Frente a essa realidade, é necessário proporcionarmos práticas pedagógicas
que permitam que esses alunos entendam que o domínio da competência linguística
possibilita ao educando uma inserção social mais produtiva no sentido de poder
formular seu próprio discurso e interferir na sociedade em que estão inseridos.
(DCE’S, 2008, p. 53.)
Enquanto professores, cabe-nos criar condições para que o hábito
permanente da leitura se efetive em nossos alunos. Para que isso aconteça
devemos proporcionar oportunidades para que os educandos não somente
acreditem que a leitura é importante para o exercício da cidadania, mas para que
dela se apropriem como forma de acesso a uma sociedade em que se faz
necessário o multiletramento.
Assim sendo, podemos afirmar que os objetivos propostos no Projeto
Histórias em Quadrinhos: despertando o prazer da leitura, foram alcançados com
êxito.
Durante o desenvolvimento das atividades procuramos estimular o hábito da
leitura explorando o universo mágico das HQ’s. Foram desenvolvidas várias
atividades todas envolvendo, além da leitura que é nosso principal objetivo, a prática
da oralidade e da escrita, conforme nos orienta as DCE’s
As atividades sugeridas tiveram boa aceitação por parte dos alunos, pois
todas contemplaram as HQ’s, como elemento norteador. Observamos que quando
atrelamos outras atividades, além da leitura por prazer, a este gênero, podemos
alcançar resultados surpreendentes.
No decorrer das atividades, procuramos incentivar a expressão espontânea,
estimular a fluência de ideias, promover o respeito mútuo e a participação ativa dos
alunos em todas as situações propostas seja individual ou em grupo.
A criação do mascote Gibizito contribuiu para o êxito do trabalho.

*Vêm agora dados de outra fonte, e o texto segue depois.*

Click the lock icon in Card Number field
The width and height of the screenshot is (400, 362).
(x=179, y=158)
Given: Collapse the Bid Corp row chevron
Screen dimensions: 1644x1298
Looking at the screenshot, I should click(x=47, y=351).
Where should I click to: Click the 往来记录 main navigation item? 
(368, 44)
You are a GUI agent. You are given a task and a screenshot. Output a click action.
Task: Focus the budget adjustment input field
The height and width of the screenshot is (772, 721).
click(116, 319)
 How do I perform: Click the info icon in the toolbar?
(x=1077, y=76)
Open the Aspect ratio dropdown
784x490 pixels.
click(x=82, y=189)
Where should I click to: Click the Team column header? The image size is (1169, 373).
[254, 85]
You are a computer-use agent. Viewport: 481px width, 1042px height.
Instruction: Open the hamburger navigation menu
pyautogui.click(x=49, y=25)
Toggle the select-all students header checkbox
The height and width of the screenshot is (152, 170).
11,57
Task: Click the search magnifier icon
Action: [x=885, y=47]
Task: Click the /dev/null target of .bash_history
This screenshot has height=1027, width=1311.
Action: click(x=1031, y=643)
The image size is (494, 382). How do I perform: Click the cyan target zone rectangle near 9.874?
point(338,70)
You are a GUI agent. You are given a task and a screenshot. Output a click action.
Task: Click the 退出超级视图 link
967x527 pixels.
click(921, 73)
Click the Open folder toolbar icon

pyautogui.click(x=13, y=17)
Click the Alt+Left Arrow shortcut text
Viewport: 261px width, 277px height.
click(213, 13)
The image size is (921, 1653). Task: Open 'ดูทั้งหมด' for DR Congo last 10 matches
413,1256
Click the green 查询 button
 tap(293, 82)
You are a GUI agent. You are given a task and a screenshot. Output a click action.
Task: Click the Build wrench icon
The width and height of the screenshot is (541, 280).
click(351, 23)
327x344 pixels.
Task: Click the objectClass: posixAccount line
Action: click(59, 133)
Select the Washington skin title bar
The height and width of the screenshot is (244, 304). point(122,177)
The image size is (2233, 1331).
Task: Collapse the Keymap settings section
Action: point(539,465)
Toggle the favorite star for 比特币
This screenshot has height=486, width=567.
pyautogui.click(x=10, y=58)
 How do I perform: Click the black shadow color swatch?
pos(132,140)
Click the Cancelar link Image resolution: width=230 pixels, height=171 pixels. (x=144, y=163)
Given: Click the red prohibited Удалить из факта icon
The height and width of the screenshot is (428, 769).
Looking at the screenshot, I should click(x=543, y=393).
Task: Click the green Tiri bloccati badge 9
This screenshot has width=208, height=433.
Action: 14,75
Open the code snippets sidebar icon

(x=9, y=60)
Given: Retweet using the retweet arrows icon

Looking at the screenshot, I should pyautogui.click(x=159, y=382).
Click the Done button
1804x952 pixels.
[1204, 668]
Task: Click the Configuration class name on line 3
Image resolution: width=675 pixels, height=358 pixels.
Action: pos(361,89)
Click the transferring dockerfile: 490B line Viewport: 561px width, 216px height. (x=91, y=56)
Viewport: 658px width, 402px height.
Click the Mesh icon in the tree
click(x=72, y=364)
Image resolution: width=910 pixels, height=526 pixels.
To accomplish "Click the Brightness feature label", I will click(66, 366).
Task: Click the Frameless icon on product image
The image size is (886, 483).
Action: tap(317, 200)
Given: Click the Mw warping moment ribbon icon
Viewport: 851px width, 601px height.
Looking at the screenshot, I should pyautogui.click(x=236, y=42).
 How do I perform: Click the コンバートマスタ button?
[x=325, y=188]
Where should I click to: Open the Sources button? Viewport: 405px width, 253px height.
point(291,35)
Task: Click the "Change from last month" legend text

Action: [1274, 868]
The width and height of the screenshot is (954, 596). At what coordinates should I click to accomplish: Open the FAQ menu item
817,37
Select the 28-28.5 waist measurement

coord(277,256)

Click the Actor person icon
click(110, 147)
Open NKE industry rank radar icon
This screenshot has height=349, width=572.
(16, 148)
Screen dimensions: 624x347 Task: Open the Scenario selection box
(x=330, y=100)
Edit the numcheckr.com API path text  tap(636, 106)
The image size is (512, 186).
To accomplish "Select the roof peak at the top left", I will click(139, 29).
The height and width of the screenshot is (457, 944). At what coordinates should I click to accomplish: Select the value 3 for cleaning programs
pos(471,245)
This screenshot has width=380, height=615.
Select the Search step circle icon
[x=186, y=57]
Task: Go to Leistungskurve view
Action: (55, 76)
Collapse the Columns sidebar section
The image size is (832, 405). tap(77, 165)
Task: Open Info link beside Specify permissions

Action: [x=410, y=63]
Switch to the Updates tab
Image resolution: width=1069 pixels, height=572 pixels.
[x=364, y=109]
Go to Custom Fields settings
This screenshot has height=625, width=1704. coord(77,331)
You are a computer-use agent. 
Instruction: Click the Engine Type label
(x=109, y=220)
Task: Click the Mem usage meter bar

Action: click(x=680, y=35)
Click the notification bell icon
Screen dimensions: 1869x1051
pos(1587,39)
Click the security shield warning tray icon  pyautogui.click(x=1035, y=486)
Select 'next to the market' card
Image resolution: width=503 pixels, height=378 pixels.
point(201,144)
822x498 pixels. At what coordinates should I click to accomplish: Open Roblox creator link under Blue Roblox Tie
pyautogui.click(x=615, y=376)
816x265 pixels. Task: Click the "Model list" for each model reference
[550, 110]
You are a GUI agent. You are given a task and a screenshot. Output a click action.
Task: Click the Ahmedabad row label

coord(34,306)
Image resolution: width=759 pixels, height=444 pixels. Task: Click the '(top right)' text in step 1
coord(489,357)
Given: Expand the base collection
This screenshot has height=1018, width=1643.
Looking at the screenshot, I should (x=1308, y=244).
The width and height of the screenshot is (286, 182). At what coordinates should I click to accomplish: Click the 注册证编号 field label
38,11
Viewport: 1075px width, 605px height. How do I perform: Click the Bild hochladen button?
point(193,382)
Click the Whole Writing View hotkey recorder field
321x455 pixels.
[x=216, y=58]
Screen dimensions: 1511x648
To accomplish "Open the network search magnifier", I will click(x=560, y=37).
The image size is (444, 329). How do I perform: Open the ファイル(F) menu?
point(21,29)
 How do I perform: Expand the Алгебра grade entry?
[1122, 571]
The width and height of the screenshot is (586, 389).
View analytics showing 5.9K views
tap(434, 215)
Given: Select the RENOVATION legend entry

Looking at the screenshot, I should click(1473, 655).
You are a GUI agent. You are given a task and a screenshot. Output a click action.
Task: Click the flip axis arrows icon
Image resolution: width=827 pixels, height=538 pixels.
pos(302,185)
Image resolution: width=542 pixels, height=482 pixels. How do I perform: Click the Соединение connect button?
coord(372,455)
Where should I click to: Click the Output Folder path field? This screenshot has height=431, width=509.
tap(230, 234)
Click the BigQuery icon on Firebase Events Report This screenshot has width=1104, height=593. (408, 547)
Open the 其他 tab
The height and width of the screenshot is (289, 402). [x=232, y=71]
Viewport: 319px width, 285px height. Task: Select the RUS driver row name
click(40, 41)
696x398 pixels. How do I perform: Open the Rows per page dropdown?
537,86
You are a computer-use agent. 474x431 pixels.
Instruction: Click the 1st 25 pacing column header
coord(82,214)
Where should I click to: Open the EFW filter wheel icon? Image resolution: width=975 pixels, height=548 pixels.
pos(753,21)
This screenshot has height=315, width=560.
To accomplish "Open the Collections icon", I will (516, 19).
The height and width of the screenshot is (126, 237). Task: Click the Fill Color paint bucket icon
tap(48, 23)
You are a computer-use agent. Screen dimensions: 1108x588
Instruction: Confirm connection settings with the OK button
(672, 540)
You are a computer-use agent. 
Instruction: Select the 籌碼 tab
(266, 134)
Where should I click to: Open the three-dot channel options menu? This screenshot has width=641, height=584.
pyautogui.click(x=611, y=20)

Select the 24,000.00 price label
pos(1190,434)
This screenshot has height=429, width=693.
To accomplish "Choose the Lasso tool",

Sua
performance simples fez com quem todos os alunos o desenhassem com facilidade,
tornando assim as atividades mais prazerosas e produtivas.
O tempo de 20 horas-aula previsto para a execução das atividades não foi
suficiente devido a complexidade e a expansão de algumas atividades.
No que se refere a avaliação, consideramos que se trata de um processo
contínuo e que se deve respeitar a subjetividade de cada aluno. Assim sendo,
procuramos analisar continuamente o efetivo rendimento dos alunos, do início ao
término da realização das atividades.
Dessa forma consideramos o nível de compreensão leitora e das demais
práticas desenvolvidas pelos alunos em todas as atividades propostas sempre
visando o desenvolvimento do hábito da leitura e a aprimoração do leitor crítico.